**Problem statement**:
Among the entries, how many lines carry the string "Given"? Give the number and nothing else.

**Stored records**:
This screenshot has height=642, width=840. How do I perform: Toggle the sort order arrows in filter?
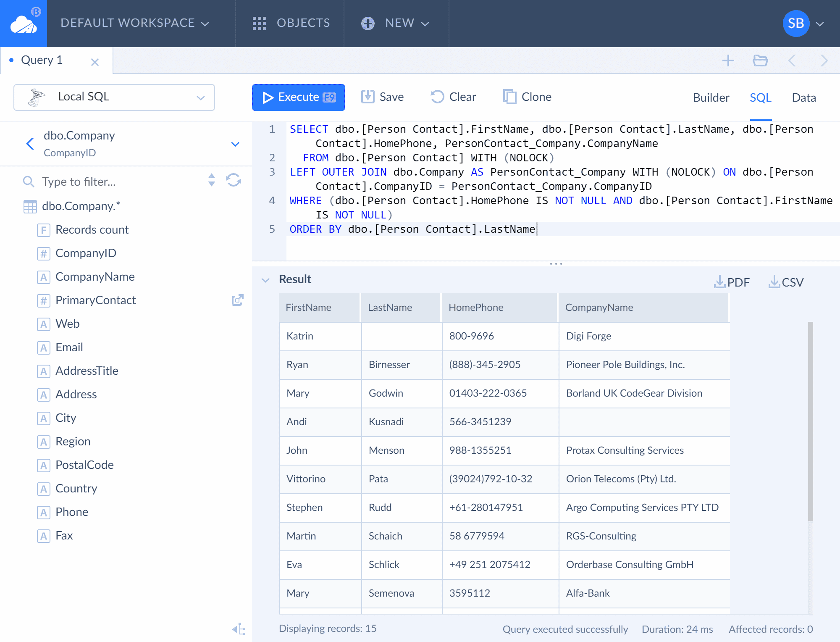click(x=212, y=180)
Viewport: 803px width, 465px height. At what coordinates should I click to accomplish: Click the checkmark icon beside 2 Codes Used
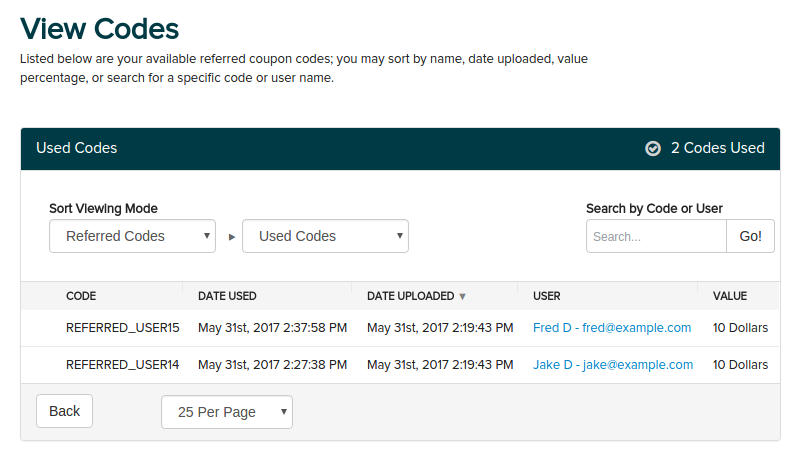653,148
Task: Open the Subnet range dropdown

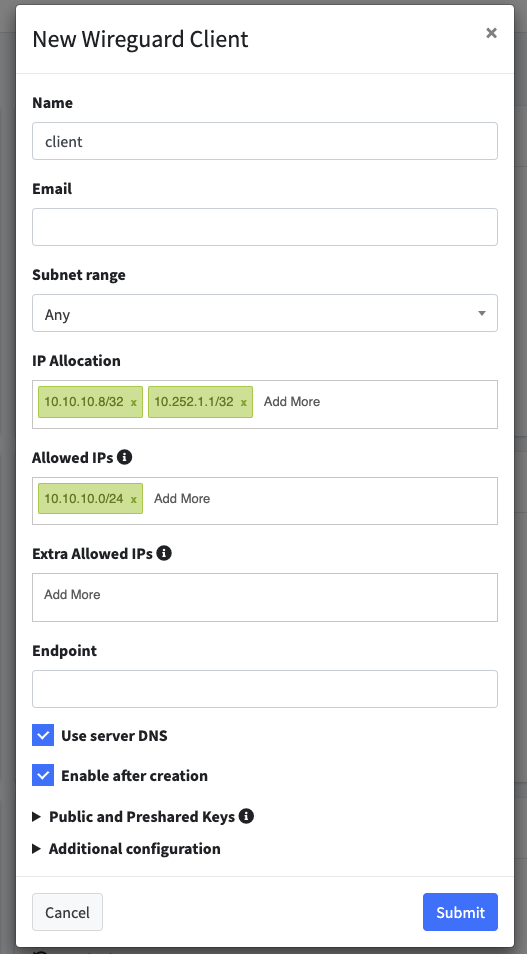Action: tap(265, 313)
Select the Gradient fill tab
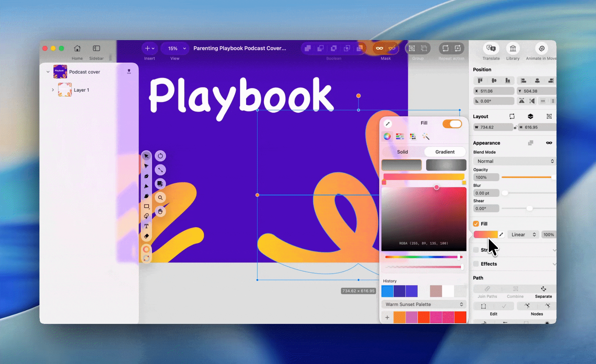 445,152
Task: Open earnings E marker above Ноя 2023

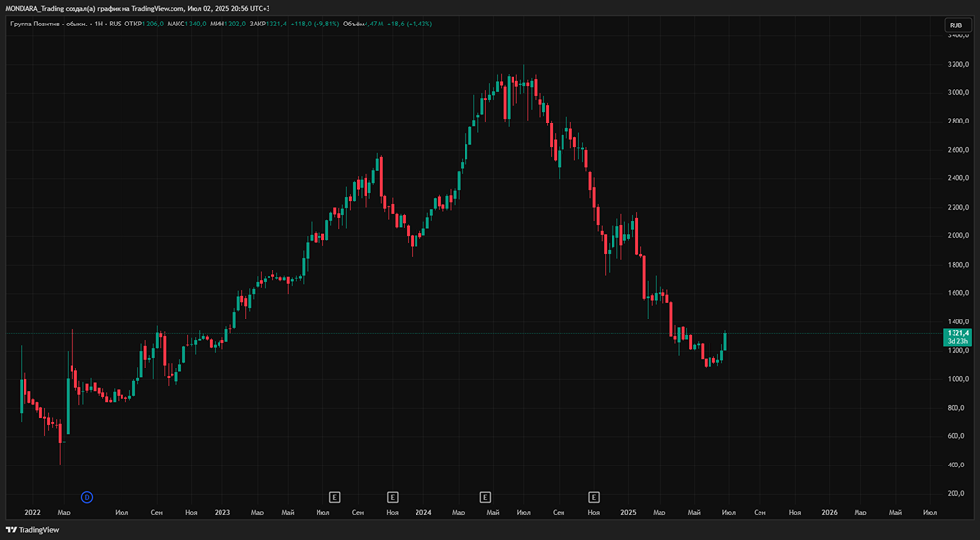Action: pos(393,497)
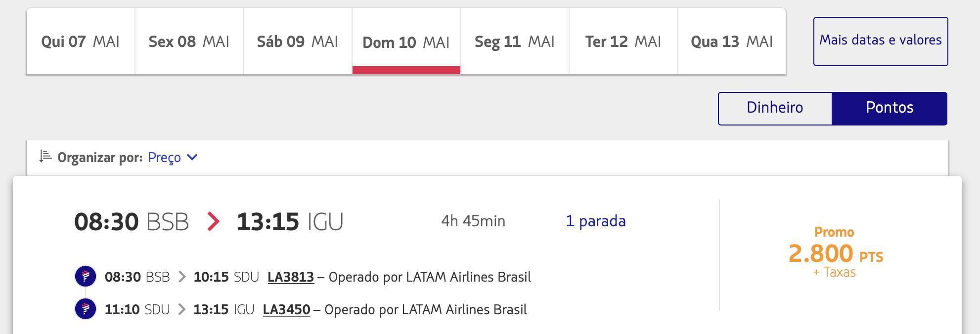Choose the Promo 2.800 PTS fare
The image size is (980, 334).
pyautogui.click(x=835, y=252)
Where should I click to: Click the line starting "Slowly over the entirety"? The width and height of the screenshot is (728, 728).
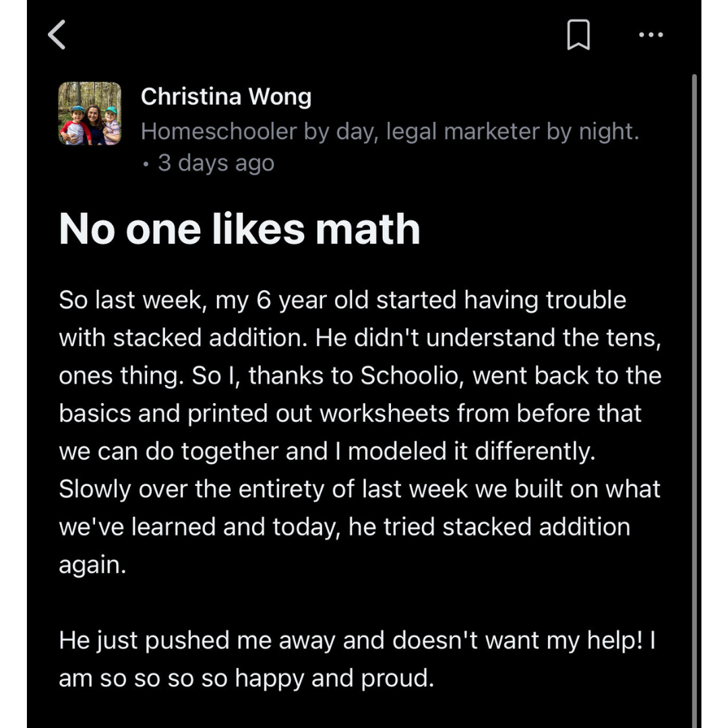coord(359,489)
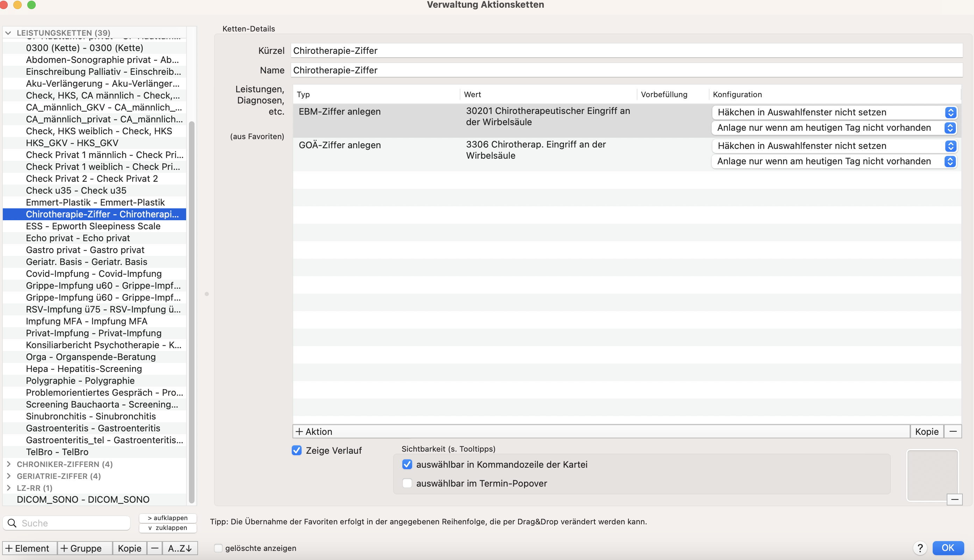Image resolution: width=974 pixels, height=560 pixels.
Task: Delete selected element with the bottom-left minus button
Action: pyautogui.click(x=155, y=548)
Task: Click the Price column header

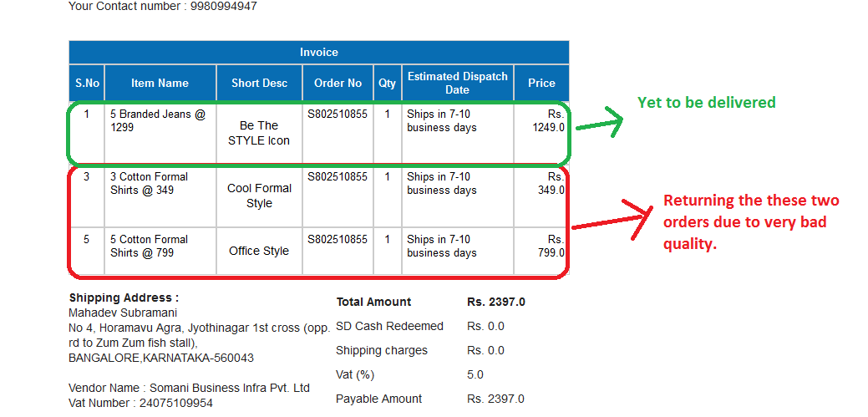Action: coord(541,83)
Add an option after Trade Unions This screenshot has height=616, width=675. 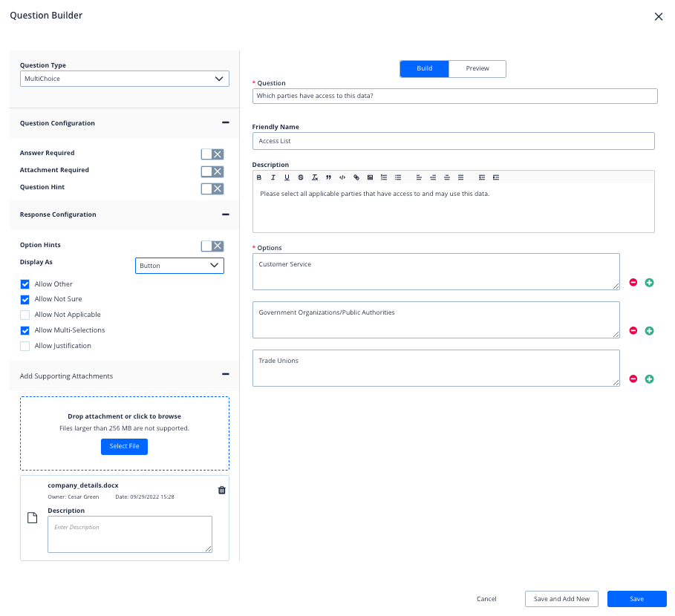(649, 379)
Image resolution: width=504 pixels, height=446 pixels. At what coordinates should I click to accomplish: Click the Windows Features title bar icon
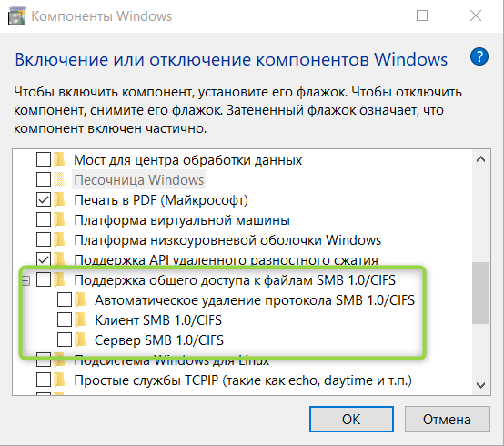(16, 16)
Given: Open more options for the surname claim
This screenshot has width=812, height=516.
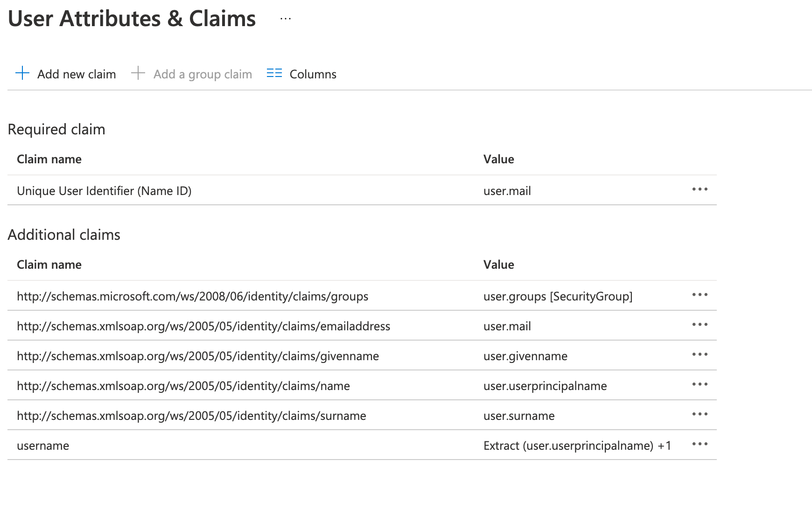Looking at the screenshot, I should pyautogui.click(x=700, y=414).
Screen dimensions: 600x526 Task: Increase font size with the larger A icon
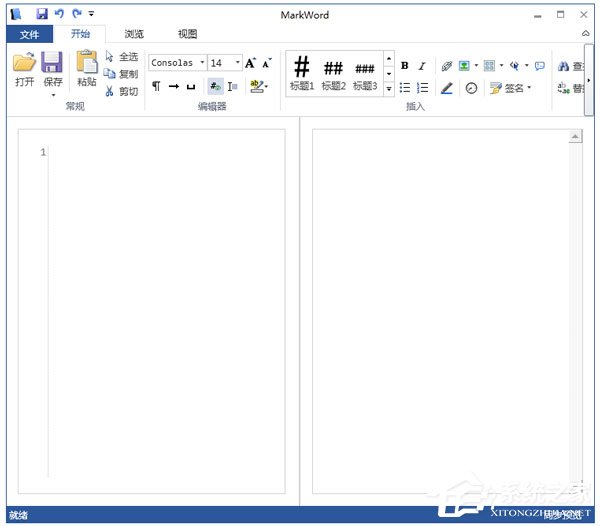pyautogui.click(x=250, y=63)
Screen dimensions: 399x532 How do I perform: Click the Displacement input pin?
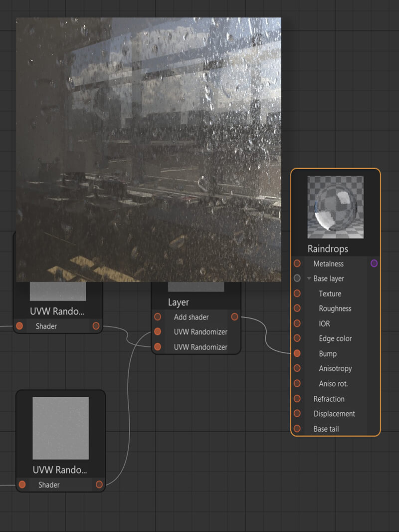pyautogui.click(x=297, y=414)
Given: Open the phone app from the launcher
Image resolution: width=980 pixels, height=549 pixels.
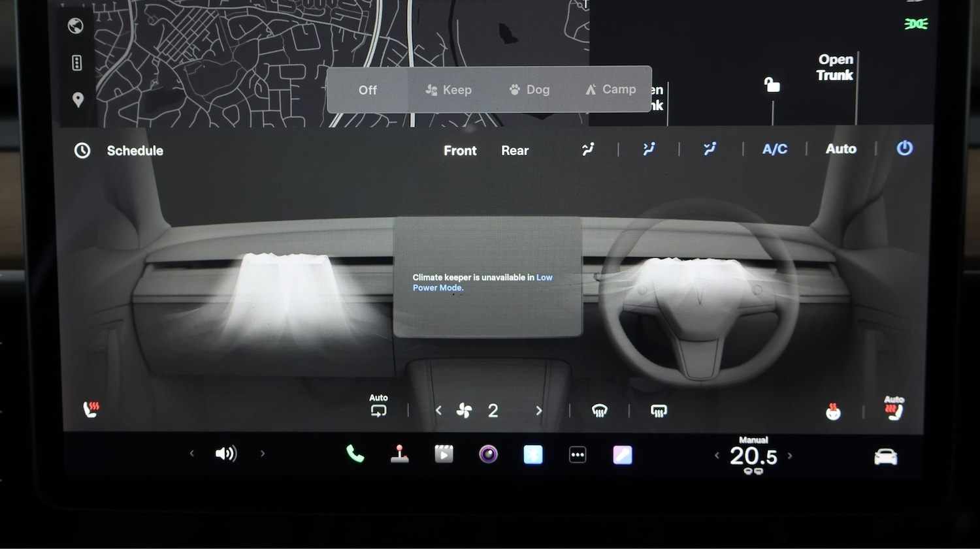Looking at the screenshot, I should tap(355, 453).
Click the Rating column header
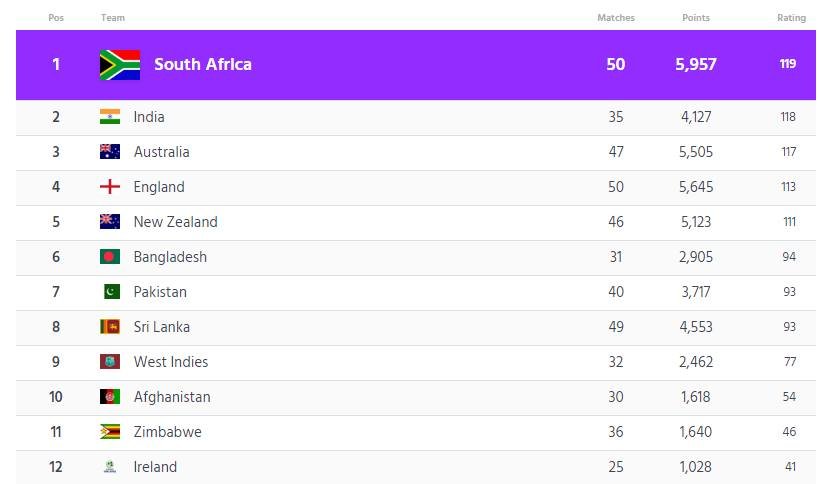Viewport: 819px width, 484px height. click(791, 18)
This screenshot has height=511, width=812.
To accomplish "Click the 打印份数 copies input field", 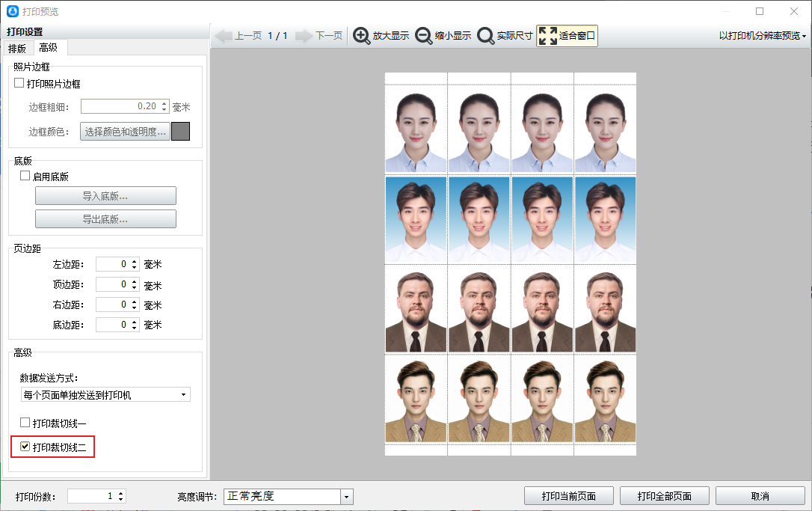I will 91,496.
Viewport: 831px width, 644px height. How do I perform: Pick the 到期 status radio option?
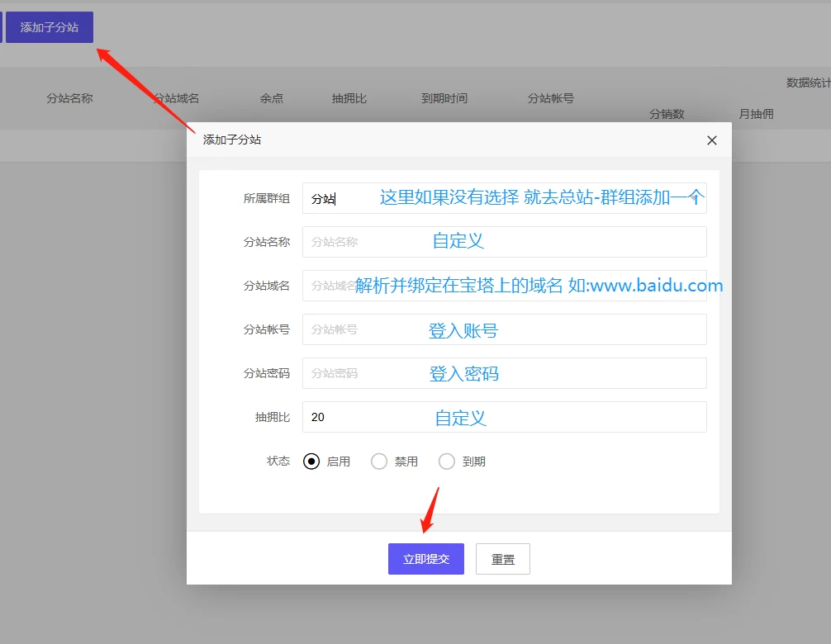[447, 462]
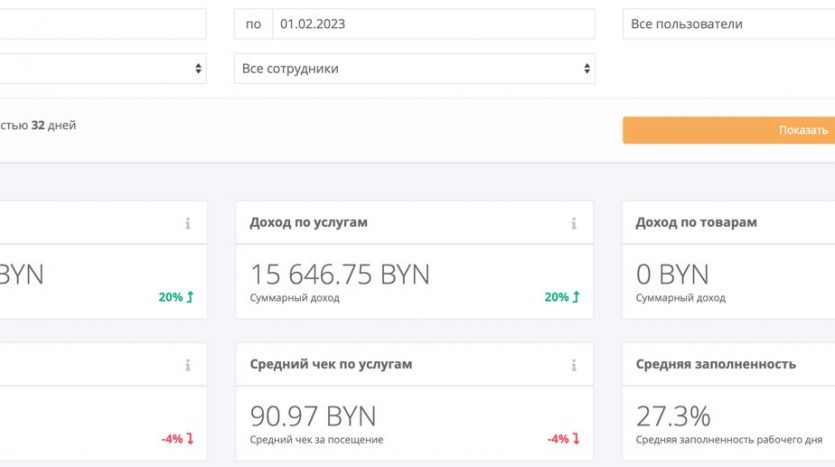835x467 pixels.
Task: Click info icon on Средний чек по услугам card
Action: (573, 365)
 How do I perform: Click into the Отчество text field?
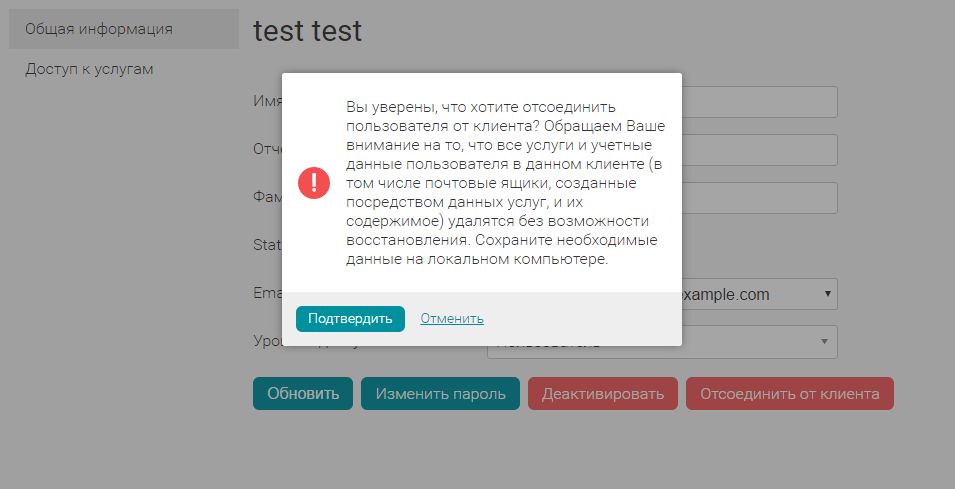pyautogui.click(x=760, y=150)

**Solution for this exercise**:
2